#### REQUIRED WORK:
Reproduce all entries verbatim, with nothing added or dropped.
■ ■ ■ ■ ■ ■ ■
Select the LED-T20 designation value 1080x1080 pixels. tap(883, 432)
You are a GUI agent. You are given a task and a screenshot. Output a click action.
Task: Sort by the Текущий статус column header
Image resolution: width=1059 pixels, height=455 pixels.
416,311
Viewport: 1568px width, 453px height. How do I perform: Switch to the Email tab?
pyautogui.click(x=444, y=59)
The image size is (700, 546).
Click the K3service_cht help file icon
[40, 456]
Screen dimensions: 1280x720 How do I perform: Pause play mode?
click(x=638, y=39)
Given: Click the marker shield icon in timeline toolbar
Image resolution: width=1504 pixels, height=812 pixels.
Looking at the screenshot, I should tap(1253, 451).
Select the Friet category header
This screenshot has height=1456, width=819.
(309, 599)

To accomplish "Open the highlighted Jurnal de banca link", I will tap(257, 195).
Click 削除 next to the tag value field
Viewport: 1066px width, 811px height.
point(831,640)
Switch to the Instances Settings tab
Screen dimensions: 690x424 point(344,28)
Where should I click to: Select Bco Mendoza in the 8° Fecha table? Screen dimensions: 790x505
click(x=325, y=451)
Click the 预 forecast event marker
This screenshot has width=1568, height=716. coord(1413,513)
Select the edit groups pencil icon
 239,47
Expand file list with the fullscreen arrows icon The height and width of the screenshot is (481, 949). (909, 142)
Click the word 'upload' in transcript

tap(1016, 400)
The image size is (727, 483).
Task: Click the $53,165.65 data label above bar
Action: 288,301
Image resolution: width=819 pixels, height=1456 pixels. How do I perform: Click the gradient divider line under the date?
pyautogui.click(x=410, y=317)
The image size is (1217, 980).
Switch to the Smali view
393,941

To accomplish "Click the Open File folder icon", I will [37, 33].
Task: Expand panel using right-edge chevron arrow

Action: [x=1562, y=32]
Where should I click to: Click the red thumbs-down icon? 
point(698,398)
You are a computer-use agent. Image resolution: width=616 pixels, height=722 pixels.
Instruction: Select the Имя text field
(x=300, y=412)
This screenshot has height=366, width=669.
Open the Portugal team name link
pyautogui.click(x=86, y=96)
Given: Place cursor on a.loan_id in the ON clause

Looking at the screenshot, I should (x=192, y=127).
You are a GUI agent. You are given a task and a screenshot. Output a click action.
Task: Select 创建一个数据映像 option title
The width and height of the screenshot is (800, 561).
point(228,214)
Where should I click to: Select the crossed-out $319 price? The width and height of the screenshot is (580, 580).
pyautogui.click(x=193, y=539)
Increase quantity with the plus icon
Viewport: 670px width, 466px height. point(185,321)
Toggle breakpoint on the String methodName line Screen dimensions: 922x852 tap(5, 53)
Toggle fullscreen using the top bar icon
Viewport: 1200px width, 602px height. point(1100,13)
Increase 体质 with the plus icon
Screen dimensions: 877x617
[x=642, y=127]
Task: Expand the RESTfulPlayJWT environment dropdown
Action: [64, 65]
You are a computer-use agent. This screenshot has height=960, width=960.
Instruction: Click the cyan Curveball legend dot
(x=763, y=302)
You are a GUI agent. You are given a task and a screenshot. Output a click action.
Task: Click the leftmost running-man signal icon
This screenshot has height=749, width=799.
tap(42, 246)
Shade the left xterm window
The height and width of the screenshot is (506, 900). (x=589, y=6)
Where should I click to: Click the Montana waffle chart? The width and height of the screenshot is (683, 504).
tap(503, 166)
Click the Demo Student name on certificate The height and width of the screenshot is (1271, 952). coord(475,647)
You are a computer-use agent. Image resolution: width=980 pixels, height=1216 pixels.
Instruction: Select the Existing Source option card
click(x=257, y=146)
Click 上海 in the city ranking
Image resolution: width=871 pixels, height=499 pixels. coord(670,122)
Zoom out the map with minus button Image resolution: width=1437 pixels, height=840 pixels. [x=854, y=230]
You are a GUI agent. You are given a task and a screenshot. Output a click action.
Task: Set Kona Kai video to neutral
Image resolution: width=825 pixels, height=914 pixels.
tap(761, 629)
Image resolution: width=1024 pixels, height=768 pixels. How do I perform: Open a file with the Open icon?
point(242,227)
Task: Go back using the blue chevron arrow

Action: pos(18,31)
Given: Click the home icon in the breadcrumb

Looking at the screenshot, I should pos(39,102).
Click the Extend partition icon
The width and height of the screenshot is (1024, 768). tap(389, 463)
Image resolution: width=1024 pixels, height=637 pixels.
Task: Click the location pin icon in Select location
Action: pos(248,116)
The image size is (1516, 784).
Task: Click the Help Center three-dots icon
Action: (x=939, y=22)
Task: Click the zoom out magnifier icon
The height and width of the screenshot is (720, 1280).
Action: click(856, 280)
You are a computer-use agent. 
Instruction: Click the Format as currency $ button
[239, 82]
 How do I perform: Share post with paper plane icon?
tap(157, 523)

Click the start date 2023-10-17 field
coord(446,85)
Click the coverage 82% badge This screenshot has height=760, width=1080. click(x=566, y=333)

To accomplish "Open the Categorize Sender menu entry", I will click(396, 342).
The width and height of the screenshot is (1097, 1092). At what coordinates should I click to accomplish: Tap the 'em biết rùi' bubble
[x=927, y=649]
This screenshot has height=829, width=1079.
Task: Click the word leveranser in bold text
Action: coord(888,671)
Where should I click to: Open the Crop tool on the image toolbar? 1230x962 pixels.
■ ■ ■ ■ ■ ■ ■
#### SOLUTION TO THE EXERCISE:
Select the LED-T20 designation value 1080x1080 pixels. tap(883, 432)
You are a GUI agent. You are given a task and a screenshot. Output a click action.
Task: Sort by the Текущий статус column header
Image resolution: width=1059 pixels, height=455 pixels.
416,311
Viewport: 1568px width, 453px height. How do I perform: Switch to the Email tab?
pyautogui.click(x=444, y=59)
The image size is (700, 546).
Click the K3service_cht help file icon
[40, 456]
Screen dimensions: 1280x720 How do I perform: Pause play mode?
click(x=638, y=39)
Given: Click the marker shield icon in timeline toolbar
Image resolution: width=1504 pixels, height=812 pixels.
Looking at the screenshot, I should tap(1253, 451).
Select the Friet category header
This screenshot has height=1456, width=819.
(309, 599)

To accomplish "Open the highlighted Jurnal de banca link", I will tap(257, 195).
Click 削除 next to the tag value field
Viewport: 1066px width, 811px height.
point(831,640)
Switch to the Instances Settings tab
Screen dimensions: 690x424 point(344,28)
Where should I click to: Select Bco Mendoza in the 8° Fecha table? Screen dimensions: 790x505
click(x=325, y=451)
Click the 预 forecast event marker
This screenshot has width=1568, height=716. coord(1413,513)
Select the edit groups pencil icon
 239,47
Expand file list with the fullscreen arrows icon The height and width of the screenshot is (481, 949). (909, 142)
Click the word 'upload' in transcript

tap(1016, 400)
The image size is (727, 483).
Task: Click the $53,165.65 data label above bar
Action: 288,301
Image resolution: width=819 pixels, height=1456 pixels. How do I perform: Click the gradient divider line under the date?
pyautogui.click(x=410, y=317)
The image size is (1217, 980).
Switch to the Smali view
393,941

To accomplish "Click the Open File folder icon", I will [37, 33].
Task: Expand panel using right-edge chevron arrow

Action: [x=1562, y=32]
Where should I click to: Click the red thumbs-down icon? 
point(698,398)
You are a computer-use agent. Image resolution: width=616 pixels, height=722 pixels.
Instruction: Select the Имя text field
(x=300, y=412)
This screenshot has height=366, width=669.
Open the Portugal team name link
pyautogui.click(x=86, y=96)
Given: Place cursor on a.loan_id in the ON clause

Looking at the screenshot, I should (x=192, y=127).
You are a GUI agent. You are given a task and a screenshot. Output a click action.
Task: Select 创建一个数据映像 option title
The width and height of the screenshot is (800, 561).
point(228,214)
Where should I click to: Select the crossed-out $319 price? The width and height of the screenshot is (580, 580).
pyautogui.click(x=193, y=539)
Increase quantity with the plus icon
Viewport: 670px width, 466px height. point(185,321)
Toggle breakpoint on the String methodName line Screen dimensions: 922x852 tap(5, 53)
Toggle fullscreen using the top bar icon
Viewport: 1200px width, 602px height. point(1100,13)
Increase 体质 with the plus icon
Screen dimensions: 877x617
[x=642, y=127]
Task: Expand the RESTfulPlayJWT environment dropdown
Action: [64, 65]
You are a computer-use agent. This screenshot has height=960, width=960.
Instruction: Click the cyan Curveball legend dot
(x=763, y=302)
You are a GUI agent. You are given a task and a screenshot. Output a click action.
Task: Click the leftmost running-man signal icon
This screenshot has height=749, width=799.
tap(42, 246)
Shade the left xterm window
The height and width of the screenshot is (506, 900). (x=589, y=6)
Where should I click to: Click the Montana waffle chart? The width and height of the screenshot is (683, 504).
tap(503, 166)
Click the Demo Student name on certificate The height and width of the screenshot is (1271, 952). coord(475,647)
You are a computer-use agent. Image resolution: width=980 pixels, height=1216 pixels.
Instruction: Select the Existing Source option card
click(x=257, y=146)
Click 上海 in the city ranking
Image resolution: width=871 pixels, height=499 pixels. coord(670,122)
Zoom out the map with minus button Image resolution: width=1437 pixels, height=840 pixels. [x=854, y=230]
You are a GUI agent. You are given a task and a screenshot. Output a click action.
Task: Set Kona Kai video to neutral
Image resolution: width=825 pixels, height=914 pixels.
tap(761, 629)
Image resolution: width=1024 pixels, height=768 pixels. How do I perform: Open a file with the Open icon?
point(242,227)
Task: Go back using the blue chevron arrow

Action: pos(18,31)
Given: Click the home icon in the breadcrumb

Looking at the screenshot, I should pos(39,102).
Click the Extend partition icon
The width and height of the screenshot is (1024, 768). tap(389, 463)
Image resolution: width=1024 pixels, height=637 pixels.
Task: Click the location pin icon in Select location
Action: pos(248,116)
The image size is (1516, 784).
Task: Click the Help Center three-dots icon
Action: (x=939, y=22)
Task: Click the zoom out magnifier icon
The height and width of the screenshot is (720, 1280).
Action: click(856, 280)
You are a computer-use agent. 
Instruction: Click the Format as currency $ button
[239, 82]
 How do I perform: Share post with paper plane icon?
tap(157, 523)

Click the start date 2023-10-17 field
coord(446,85)
Click the coverage 82% badge This screenshot has height=760, width=1080. click(x=566, y=333)

To accomplish "Open the Categorize Sender menu entry", I will click(396, 342).
The width and height of the screenshot is (1097, 1092). At what coordinates should I click to accomplish: Tap the 'em biết rùi' bubble
[x=927, y=649]
This screenshot has height=829, width=1079.
Task: Click the word leveranser in bold text
Action: coord(888,671)
Where should I click to: Open the Crop tool on the image toolbar? 1230x962 pixels.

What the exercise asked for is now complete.